The records sit below. Return every line in them that holds the word "agent".

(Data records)
------------
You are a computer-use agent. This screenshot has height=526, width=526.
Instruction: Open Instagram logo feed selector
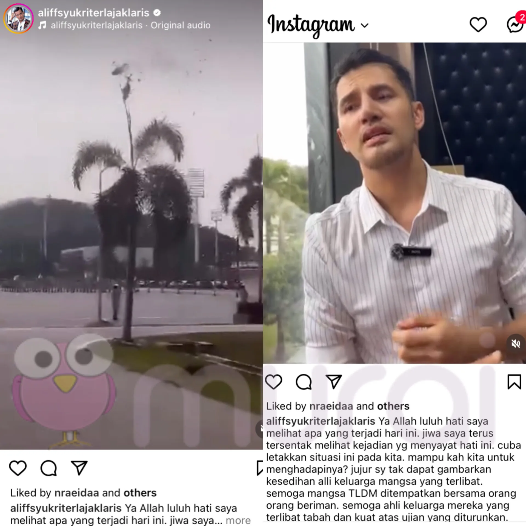311,25
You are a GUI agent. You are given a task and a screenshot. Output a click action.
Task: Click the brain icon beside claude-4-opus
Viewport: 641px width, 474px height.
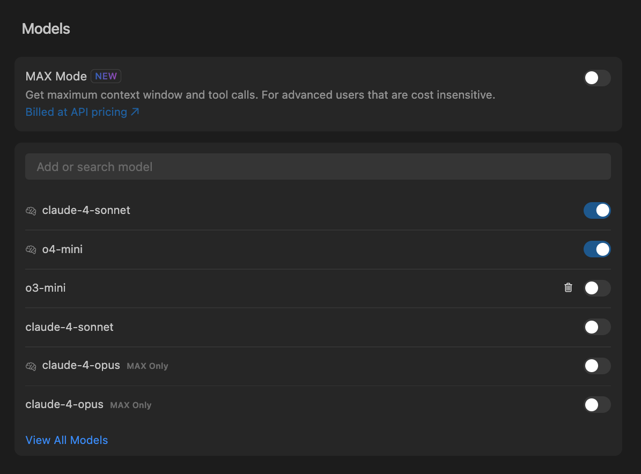[x=31, y=366]
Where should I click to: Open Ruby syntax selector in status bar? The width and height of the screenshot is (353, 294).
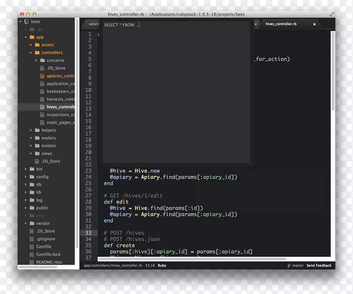tap(162, 266)
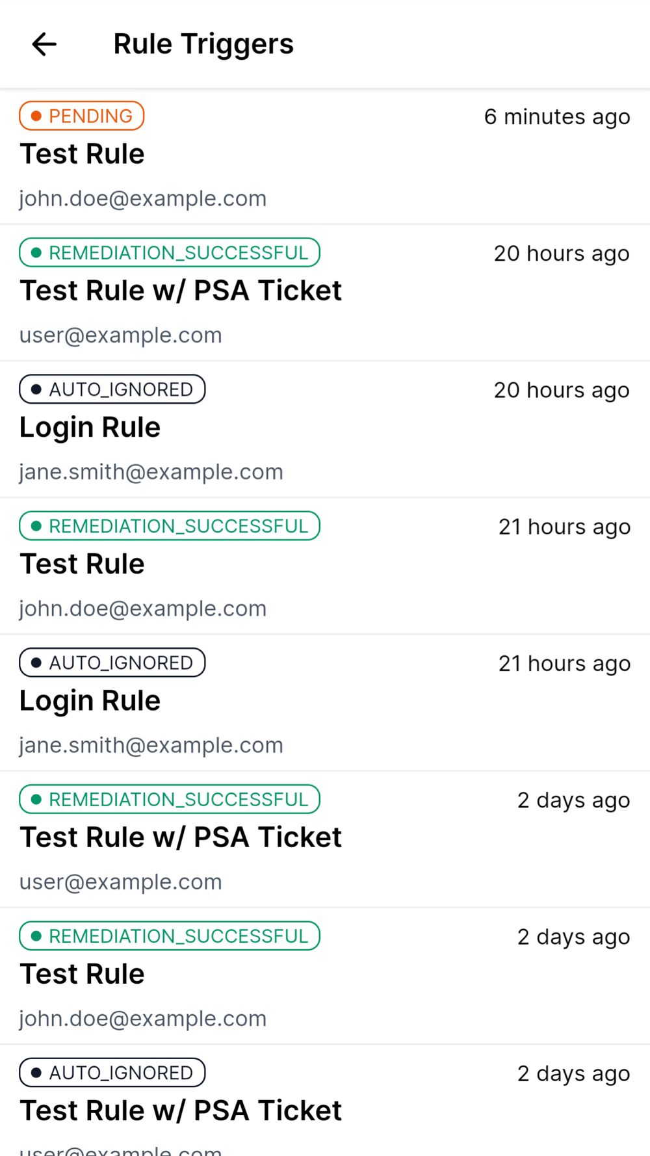Tap the back arrow icon
This screenshot has height=1156, width=650.
coord(44,44)
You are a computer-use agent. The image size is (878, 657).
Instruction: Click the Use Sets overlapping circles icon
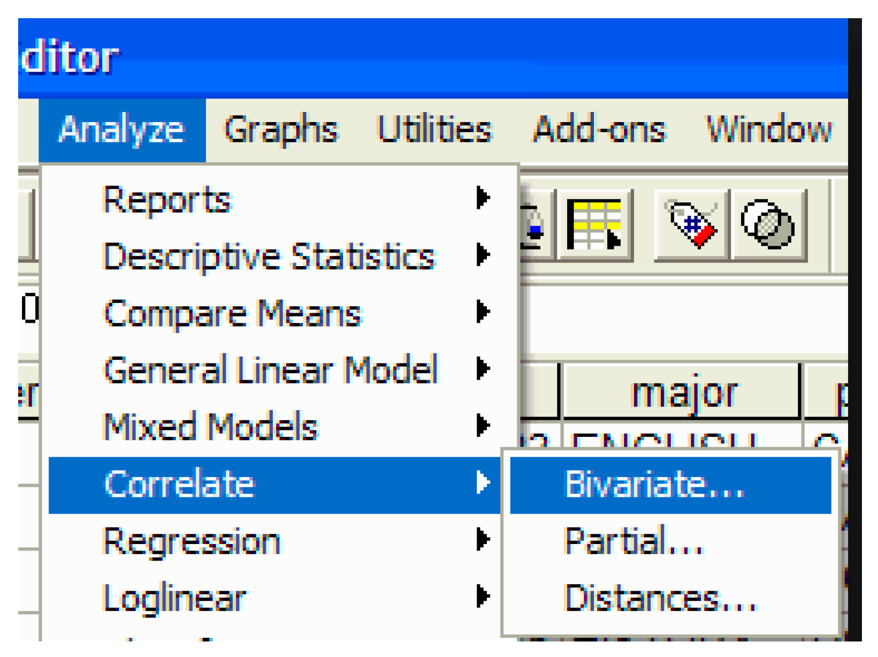(768, 224)
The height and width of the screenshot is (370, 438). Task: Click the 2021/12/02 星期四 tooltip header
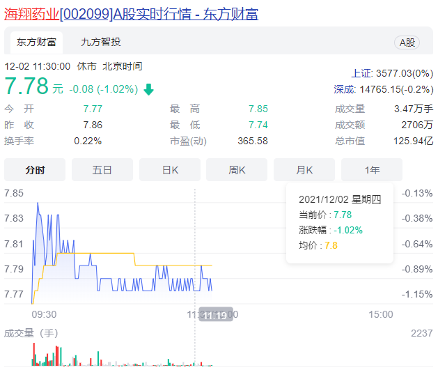[x=340, y=199]
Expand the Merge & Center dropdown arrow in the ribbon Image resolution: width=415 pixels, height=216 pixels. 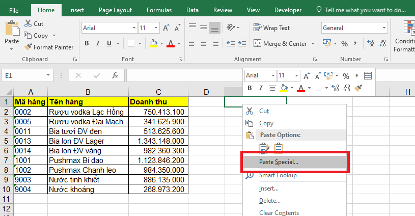[312, 44]
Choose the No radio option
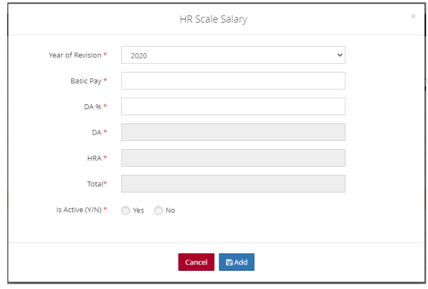This screenshot has height=289, width=428. click(159, 211)
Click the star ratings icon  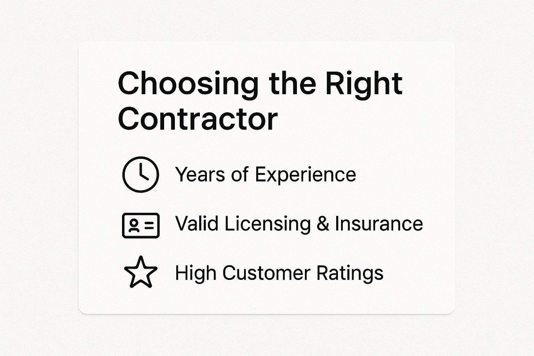coord(140,273)
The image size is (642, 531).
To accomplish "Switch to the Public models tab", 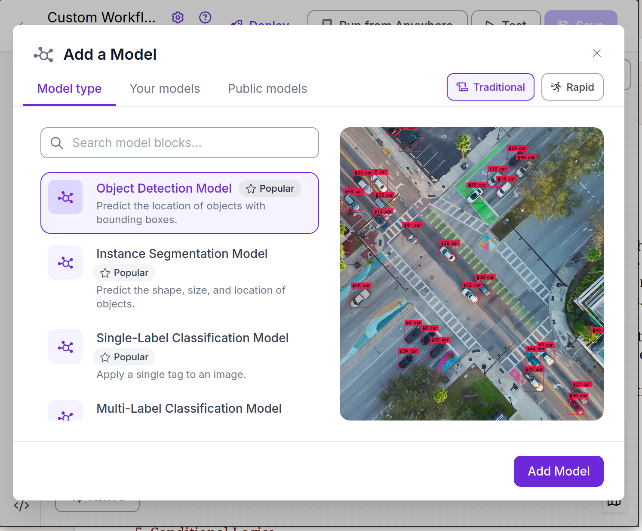I will (267, 89).
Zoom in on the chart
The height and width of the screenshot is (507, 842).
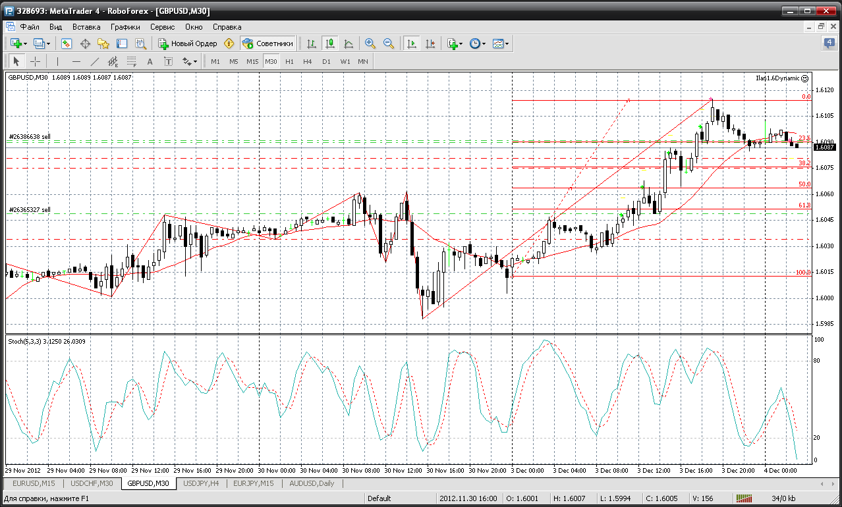[370, 43]
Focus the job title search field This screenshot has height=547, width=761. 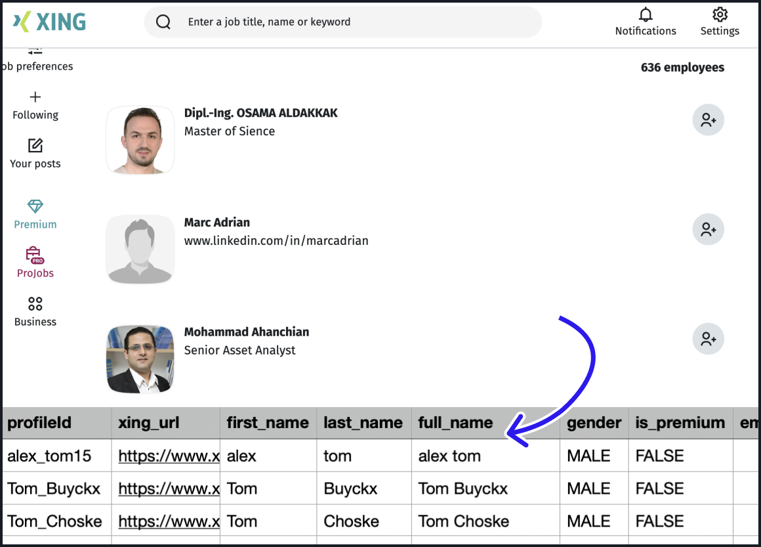[x=354, y=22]
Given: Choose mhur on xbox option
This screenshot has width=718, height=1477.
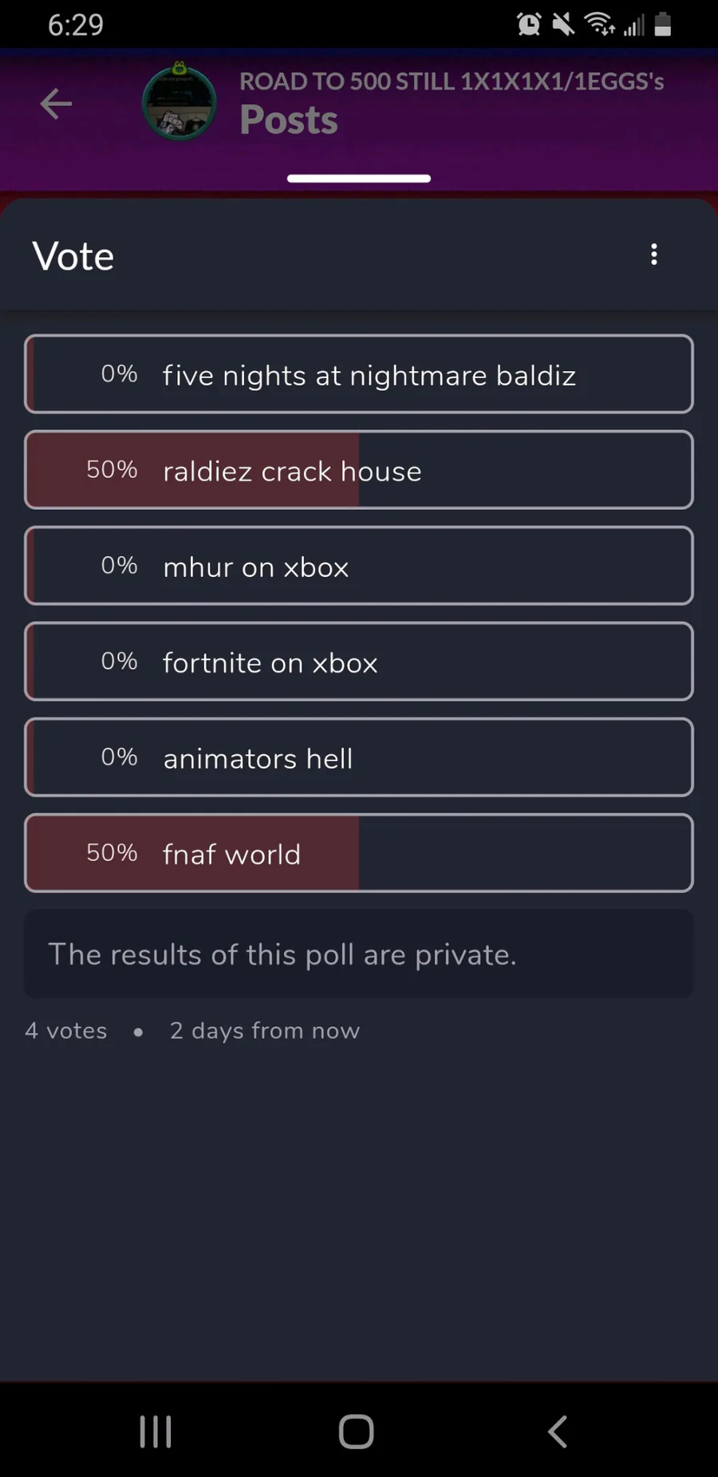Looking at the screenshot, I should pos(359,566).
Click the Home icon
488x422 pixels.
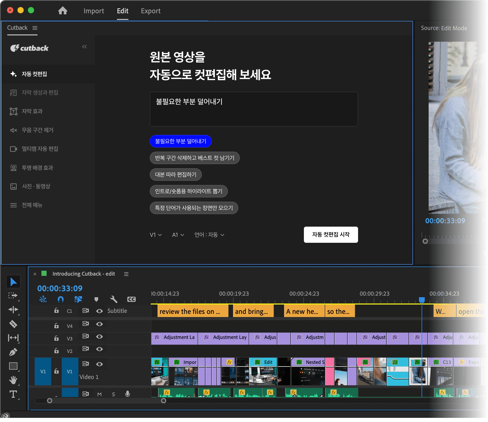click(62, 11)
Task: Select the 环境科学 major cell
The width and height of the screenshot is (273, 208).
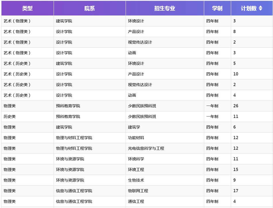Action: [x=136, y=159]
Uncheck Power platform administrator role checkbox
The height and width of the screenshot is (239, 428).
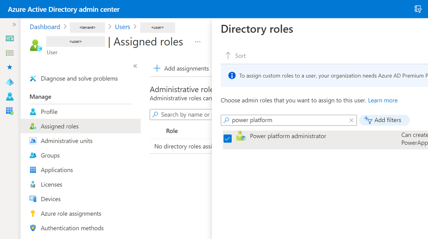coord(227,138)
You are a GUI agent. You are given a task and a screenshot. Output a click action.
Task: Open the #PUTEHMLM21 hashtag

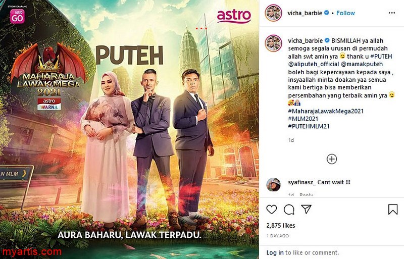coord(309,126)
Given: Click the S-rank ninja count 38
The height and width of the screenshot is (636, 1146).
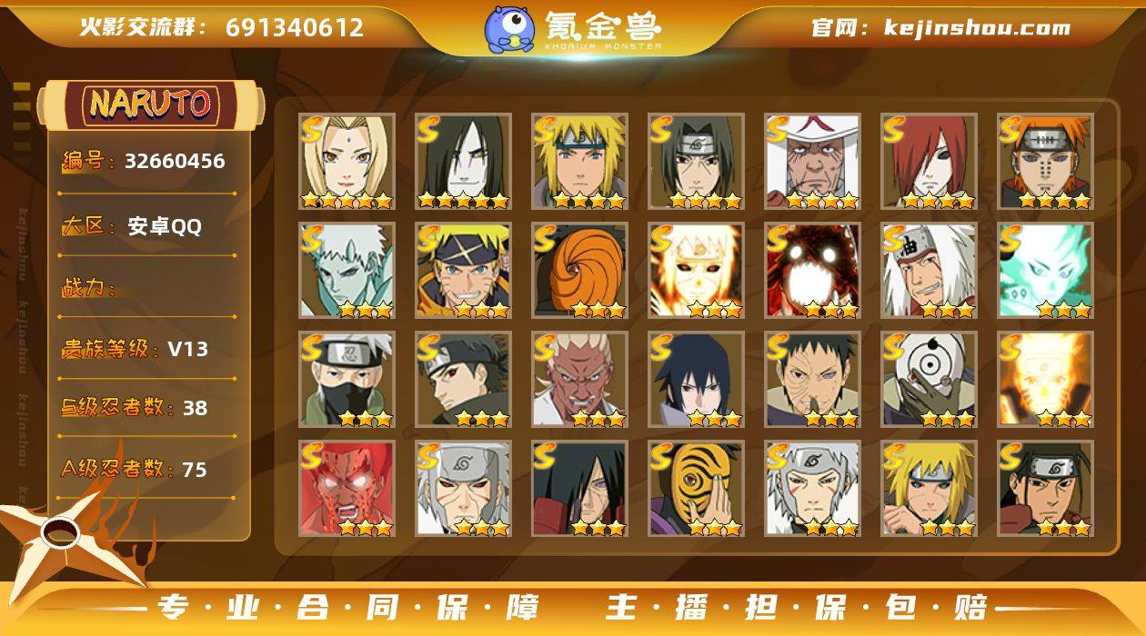Looking at the screenshot, I should coord(195,408).
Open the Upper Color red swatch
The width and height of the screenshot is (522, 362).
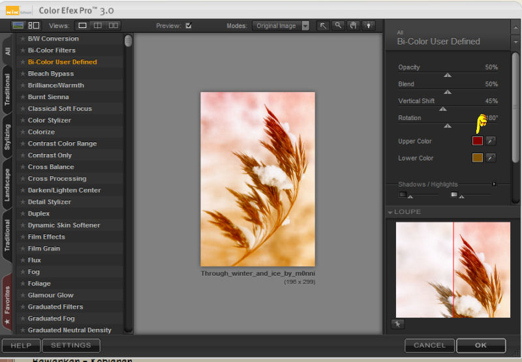click(477, 141)
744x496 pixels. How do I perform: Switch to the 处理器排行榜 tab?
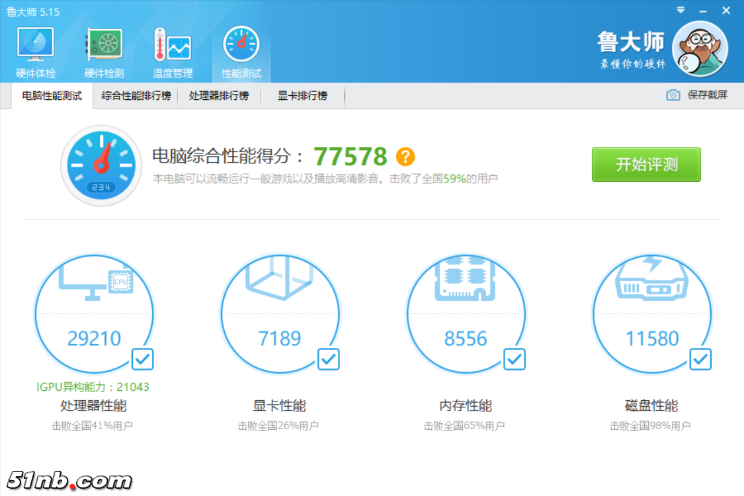pyautogui.click(x=219, y=96)
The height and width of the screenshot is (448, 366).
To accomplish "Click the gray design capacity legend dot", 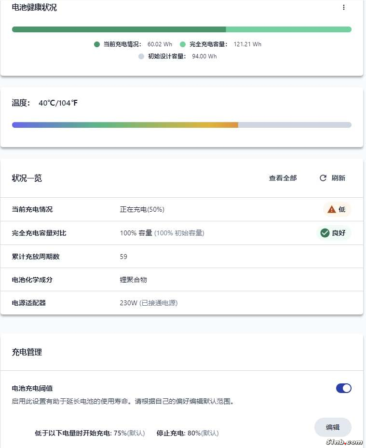I will pyautogui.click(x=141, y=56).
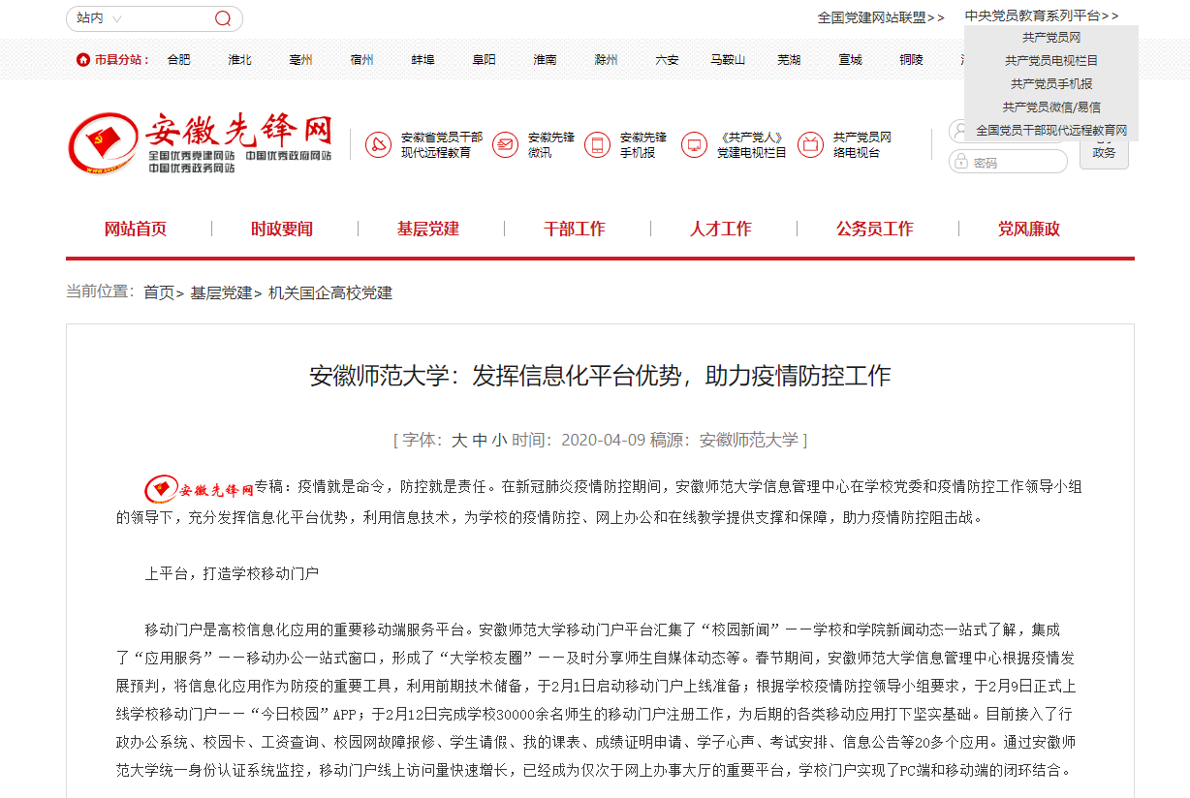Click the search magnifier icon

tap(223, 18)
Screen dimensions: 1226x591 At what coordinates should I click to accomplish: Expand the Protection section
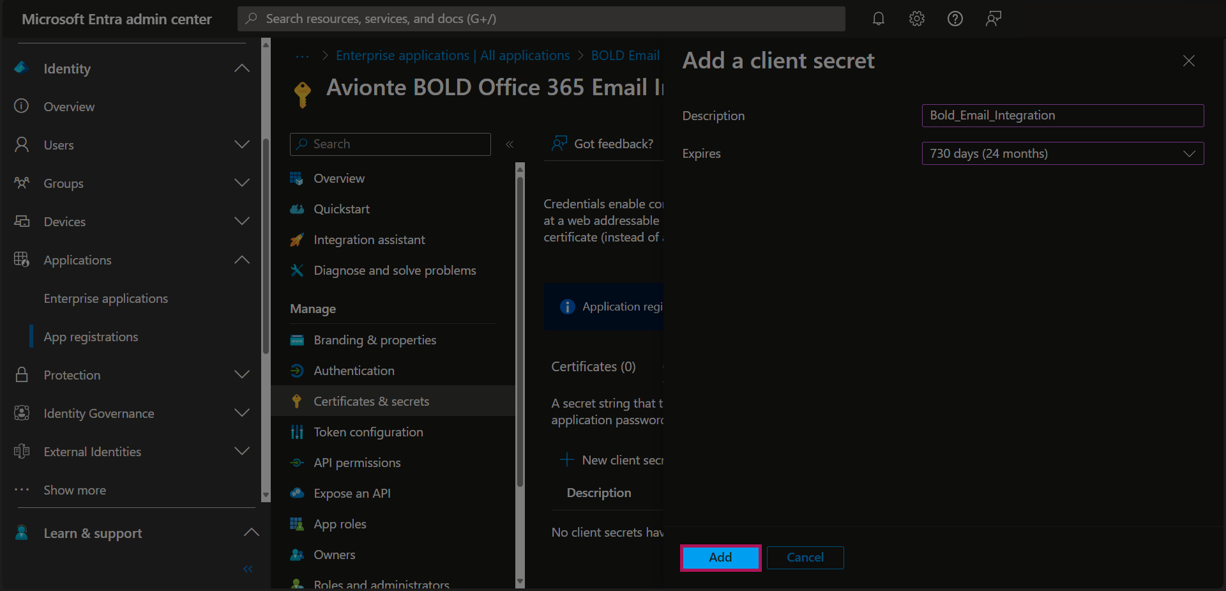(241, 375)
------------
** Solved problem **
You are a computer-use agent. This screenshot has height=526, width=526.
You are a GUI agent. You are given a task and a screenshot. Output a click action.
You are a computer-use agent. The image size is (878, 657).
You are a GUI agent. You are given a task and a screenshot. Output a click action.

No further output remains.